Ishrat Jahan
The Modi govt has accused Congress of hatching 'deep conspiracy' to 'fix' then Gujarat CM.
Former Union Home Secretary G K Pillai may be examined by an one-man inquiry panel probing the issue of missing files related to the case of alleged fake encounter killing of Ishrat Jahan in Gujarat.
"The panel will examine all officers - serving or retired - who have dealt with the Ishrat Jahan related files," an official privy to the deliberations in the Home Ministry said. Pillai was Union Home Secretary when the Home Ministry had filed two contradictory affidavits in the Gujarat High Court in 2009 on the Ishrat Jahan case.
The inquiry, by Additional Secretary in the Home Ministry B K Prasad, was ordered by the Home Ministry after it was found that some papers related to the Ishrat Jahan case went missing.
The probe panel has been mandated to inquire into the circumstances in which the files related to the case of Ishrat Jahan, the 19-year-old Mumbra college student who was killed in an alleged fake encounter in 2004, went missing.
The panel will find out the person responsible for keeping the files and relevant issues. The papers, which went missing from the Home Ministry, include the copy of an affidavit vetted by the Attorney General and submitted in the Gujarat High Court in 2009 and the draft of the second affidavit vetted by the AG on which changes were made.

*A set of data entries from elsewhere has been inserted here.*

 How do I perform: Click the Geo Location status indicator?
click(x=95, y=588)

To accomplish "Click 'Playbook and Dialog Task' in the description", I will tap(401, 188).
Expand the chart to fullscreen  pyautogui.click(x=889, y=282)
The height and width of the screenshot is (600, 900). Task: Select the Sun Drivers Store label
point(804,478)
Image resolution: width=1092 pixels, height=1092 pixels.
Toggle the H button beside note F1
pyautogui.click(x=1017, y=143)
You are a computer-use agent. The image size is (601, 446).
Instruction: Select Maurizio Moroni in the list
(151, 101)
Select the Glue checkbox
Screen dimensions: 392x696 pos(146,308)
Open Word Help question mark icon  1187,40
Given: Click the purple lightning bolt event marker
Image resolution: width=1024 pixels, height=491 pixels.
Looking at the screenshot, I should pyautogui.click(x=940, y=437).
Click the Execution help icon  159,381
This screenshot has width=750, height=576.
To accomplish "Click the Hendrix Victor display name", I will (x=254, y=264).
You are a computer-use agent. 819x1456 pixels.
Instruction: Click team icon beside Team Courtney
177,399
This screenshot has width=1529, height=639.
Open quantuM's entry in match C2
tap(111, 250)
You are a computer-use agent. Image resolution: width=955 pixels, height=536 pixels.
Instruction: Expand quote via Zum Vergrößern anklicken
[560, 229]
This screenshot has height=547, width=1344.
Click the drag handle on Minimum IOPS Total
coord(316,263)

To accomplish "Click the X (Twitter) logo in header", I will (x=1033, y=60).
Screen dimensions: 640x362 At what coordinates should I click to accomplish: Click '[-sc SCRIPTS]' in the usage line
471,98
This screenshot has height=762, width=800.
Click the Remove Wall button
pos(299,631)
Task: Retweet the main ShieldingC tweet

Two letters written by the then Home Secretary G K Pillai to the then Attorney General late G E Vahanvati and the copy of the draft affidavit have so far been untraceable. Home Minister Rajnath Singh had disclosed in Parliament on March 10 that the files were missing. The first affidavit was filed on the basis of inputs from Maharashtra and Gujarat Police besides the Intelligence Bureau where it was said that the 19-year-old girl from Mumbai outskirts was a Lashkar-e-Taiba activist but it was ignored in the second affidavit, Home Ministry officials said.
The second affidavit, claimed to have been drafted by the then Home Minister P Chidambaram, said there was no conclusive evidence to prove that Ishrat was a terrorist, officials said. Pillai had recently claimed that as Home Minister, Chidambaram had recalled the file a month after the original affidavit, which described Ishrat and her slain aides as LeT operatives, was filed in the court. Subsequently, Chidambaram had said that Pillai is equally responsible for the change in the affidavit.
Ishrat, Javed Shaikh alias Pranesh Pillai, Amjadali Akbarali Rana and Zeeshan Johar were killed in the encounter with Gujarat Police on the outskirts of Ahmedabad on June 15, 2004. The Gujarat Police had then said those killed in the encounters were LeT terrorists and landed in Gujarat to kill the then Chief Minister Narendra Modi.
Rajnath Singh had accused the erstwhile UPA government of hatching a "deep conspiracy" to frame Modi when he was the Gujarat Chief Minister in the Ishrat Jahan case. Singh had claimed that the previous government had done a 'flip-flop' on the links of Ishrat Jahan with terror outfit LeT.